Copy out all of the data below line for line, with no changes.

>> BEGIN Given entries

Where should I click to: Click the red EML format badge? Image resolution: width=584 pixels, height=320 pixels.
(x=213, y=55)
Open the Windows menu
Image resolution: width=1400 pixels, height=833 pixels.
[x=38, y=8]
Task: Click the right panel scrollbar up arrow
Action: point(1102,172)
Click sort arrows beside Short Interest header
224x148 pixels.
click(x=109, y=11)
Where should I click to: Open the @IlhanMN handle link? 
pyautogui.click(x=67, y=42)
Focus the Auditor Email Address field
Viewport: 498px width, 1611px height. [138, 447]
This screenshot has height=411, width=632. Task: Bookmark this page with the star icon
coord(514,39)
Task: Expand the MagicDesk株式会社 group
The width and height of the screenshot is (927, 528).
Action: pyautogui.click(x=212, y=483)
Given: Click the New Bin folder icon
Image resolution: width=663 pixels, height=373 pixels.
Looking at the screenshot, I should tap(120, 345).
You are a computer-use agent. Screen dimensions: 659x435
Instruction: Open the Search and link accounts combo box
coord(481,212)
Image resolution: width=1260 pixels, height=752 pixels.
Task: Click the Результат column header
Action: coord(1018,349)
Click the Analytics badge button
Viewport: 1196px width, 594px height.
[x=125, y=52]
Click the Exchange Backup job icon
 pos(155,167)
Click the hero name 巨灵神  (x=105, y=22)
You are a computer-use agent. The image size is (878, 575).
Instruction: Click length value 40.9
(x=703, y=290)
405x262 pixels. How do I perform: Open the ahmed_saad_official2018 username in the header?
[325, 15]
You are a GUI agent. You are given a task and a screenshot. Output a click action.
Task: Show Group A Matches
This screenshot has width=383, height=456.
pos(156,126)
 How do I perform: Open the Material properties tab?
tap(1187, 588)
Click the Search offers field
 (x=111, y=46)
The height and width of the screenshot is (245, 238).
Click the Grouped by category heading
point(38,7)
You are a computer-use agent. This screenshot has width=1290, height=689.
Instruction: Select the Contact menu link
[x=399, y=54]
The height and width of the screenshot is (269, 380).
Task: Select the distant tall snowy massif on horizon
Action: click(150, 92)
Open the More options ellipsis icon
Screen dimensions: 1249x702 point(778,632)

>> END Given entries

Response:
Where should I click to: Click the red EML format badge? Image resolution: width=584 pixels, height=320 pixels.
(x=213, y=55)
Open the Windows menu
Image resolution: width=1400 pixels, height=833 pixels.
[x=38, y=8]
Task: Click the right panel scrollbar up arrow
Action: point(1102,172)
Click sort arrows beside Short Interest header
224x148 pixels.
click(x=109, y=11)
Where should I click to: Open the @IlhanMN handle link? 
pyautogui.click(x=67, y=42)
Focus the Auditor Email Address field
Viewport: 498px width, 1611px height. [138, 447]
This screenshot has height=411, width=632. Task: Bookmark this page with the star icon
coord(514,39)
Task: Expand the MagicDesk株式会社 group
The width and height of the screenshot is (927, 528).
Action: pyautogui.click(x=212, y=483)
Given: Click the New Bin folder icon
Image resolution: width=663 pixels, height=373 pixels.
Looking at the screenshot, I should tap(120, 345).
You are a computer-use agent. Screen dimensions: 659x435
Instruction: Open the Search and link accounts combo box
coord(481,212)
Image resolution: width=1260 pixels, height=752 pixels.
Task: Click the Результат column header
Action: coord(1018,349)
Click the Analytics badge button
Viewport: 1196px width, 594px height.
[x=125, y=52]
Click the Exchange Backup job icon
 pos(155,167)
Click the hero name 巨灵神  (x=105, y=22)
You are a computer-use agent. The image size is (878, 575).
Instruction: Click length value 40.9
(x=703, y=290)
405x262 pixels. How do I perform: Open the ahmed_saad_official2018 username in the header?
[325, 15]
You are a GUI agent. You are given a task and a screenshot. Output a click action.
Task: Show Group A Matches
This screenshot has width=383, height=456.
pos(156,126)
 How do I perform: Open the Material properties tab?
tap(1187, 588)
Click the Search offers field
 (x=111, y=46)
The height and width of the screenshot is (245, 238).
Click the Grouped by category heading
point(38,7)
You are a computer-use agent. This screenshot has width=1290, height=689.
Instruction: Select the Contact menu link
[x=399, y=54]
The height and width of the screenshot is (269, 380).
Task: Select the distant tall snowy massif on horizon
Action: click(150, 92)
Open the More options ellipsis icon
Screen dimensions: 1249x702 point(778,632)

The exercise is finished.